** Task brief **
Retype the stretch of the court excerpt on the father's appeal from "As noted above, the" through "former § 26-lS^laXJ).", word for word.

** Page excerpt **

The father does not challenge on appeal the establishment of grounds to terminate his parental rights. Instead, he argues first that the juvenile court abused its discretion by failing to continue the hearing on the termination-of-parental-rights petition until he could be transported to the hearing. He further argues that the evidence did not support a conclusion that no viable alternatives to termination of his parental rights existed. The father sought leave to file and is pursuing a Rule 60(b), Ala. R. Civ. P., motion based on the ineffectiveness of his trial counsel in the juvenile court.
As noted above, the father is incarcerated for a felony and is serving a 99-year prison sentence, which alone provided a ground for termination of his parental rights. See Ala.Code 1975, former § 26-lS^laXJ).

** Records shown **
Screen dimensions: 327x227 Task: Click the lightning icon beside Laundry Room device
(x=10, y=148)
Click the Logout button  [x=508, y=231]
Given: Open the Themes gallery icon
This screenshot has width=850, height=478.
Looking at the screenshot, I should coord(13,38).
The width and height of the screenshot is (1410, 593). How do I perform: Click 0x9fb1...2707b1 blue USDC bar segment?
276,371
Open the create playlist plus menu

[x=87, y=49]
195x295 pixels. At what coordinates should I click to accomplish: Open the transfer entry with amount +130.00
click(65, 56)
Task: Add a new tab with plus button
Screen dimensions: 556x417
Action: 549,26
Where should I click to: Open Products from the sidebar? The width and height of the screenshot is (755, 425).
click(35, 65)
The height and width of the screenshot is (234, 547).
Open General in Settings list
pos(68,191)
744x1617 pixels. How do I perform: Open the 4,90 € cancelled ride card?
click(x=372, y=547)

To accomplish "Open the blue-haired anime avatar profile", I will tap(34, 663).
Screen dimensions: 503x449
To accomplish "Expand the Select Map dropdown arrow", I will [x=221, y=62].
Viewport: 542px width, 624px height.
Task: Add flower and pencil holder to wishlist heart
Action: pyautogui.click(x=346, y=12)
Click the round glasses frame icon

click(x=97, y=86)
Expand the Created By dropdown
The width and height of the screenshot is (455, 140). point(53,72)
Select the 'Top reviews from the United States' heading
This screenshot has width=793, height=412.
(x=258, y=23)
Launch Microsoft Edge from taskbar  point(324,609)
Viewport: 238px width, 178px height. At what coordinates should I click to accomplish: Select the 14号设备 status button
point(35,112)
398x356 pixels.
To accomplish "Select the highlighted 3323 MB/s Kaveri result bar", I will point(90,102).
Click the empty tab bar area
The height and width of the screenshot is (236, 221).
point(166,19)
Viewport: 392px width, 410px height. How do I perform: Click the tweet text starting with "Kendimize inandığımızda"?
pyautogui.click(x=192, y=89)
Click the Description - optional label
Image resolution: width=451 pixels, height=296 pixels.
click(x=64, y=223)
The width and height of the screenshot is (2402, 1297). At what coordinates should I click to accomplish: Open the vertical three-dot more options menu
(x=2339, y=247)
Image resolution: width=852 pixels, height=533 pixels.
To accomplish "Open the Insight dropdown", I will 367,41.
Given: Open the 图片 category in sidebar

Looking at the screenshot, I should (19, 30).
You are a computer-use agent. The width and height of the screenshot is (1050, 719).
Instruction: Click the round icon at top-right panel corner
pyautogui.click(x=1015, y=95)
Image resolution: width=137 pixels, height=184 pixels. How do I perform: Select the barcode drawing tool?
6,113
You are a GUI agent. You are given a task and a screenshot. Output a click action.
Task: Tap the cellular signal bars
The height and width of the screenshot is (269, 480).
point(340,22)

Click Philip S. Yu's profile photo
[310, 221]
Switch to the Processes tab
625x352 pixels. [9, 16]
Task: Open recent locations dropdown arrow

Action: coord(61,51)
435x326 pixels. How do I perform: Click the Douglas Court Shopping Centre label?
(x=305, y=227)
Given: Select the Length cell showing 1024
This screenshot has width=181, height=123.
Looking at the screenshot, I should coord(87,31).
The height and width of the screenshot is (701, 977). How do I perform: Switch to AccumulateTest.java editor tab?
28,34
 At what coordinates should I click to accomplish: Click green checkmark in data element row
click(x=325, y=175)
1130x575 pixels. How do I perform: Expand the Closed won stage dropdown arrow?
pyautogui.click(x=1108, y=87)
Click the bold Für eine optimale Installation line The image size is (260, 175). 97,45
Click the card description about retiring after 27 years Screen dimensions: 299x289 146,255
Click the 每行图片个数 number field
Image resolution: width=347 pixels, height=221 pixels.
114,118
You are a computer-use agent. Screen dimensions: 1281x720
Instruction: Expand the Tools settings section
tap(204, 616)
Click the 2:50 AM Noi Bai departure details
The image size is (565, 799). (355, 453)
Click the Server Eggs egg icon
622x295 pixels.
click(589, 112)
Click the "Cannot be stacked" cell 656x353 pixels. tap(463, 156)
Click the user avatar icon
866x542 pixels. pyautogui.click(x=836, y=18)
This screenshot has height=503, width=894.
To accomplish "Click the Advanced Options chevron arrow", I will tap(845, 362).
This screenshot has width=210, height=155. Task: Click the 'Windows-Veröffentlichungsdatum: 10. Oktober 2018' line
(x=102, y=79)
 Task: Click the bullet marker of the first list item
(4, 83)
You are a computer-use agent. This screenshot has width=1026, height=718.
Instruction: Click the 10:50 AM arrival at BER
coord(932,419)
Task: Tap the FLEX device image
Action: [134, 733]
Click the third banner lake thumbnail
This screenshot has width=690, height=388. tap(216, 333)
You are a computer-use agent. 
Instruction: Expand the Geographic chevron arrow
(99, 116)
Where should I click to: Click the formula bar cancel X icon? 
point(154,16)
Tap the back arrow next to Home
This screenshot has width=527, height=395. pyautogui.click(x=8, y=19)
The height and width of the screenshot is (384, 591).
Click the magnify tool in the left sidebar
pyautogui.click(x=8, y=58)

** Solution to this task **
As noted above, the father is incarcerated for a felony and is serving a 99-year prison sentence, which alone provided a ground for termination of his parental rights. See Ala.Code 1975, former § 26-lS^laXJ).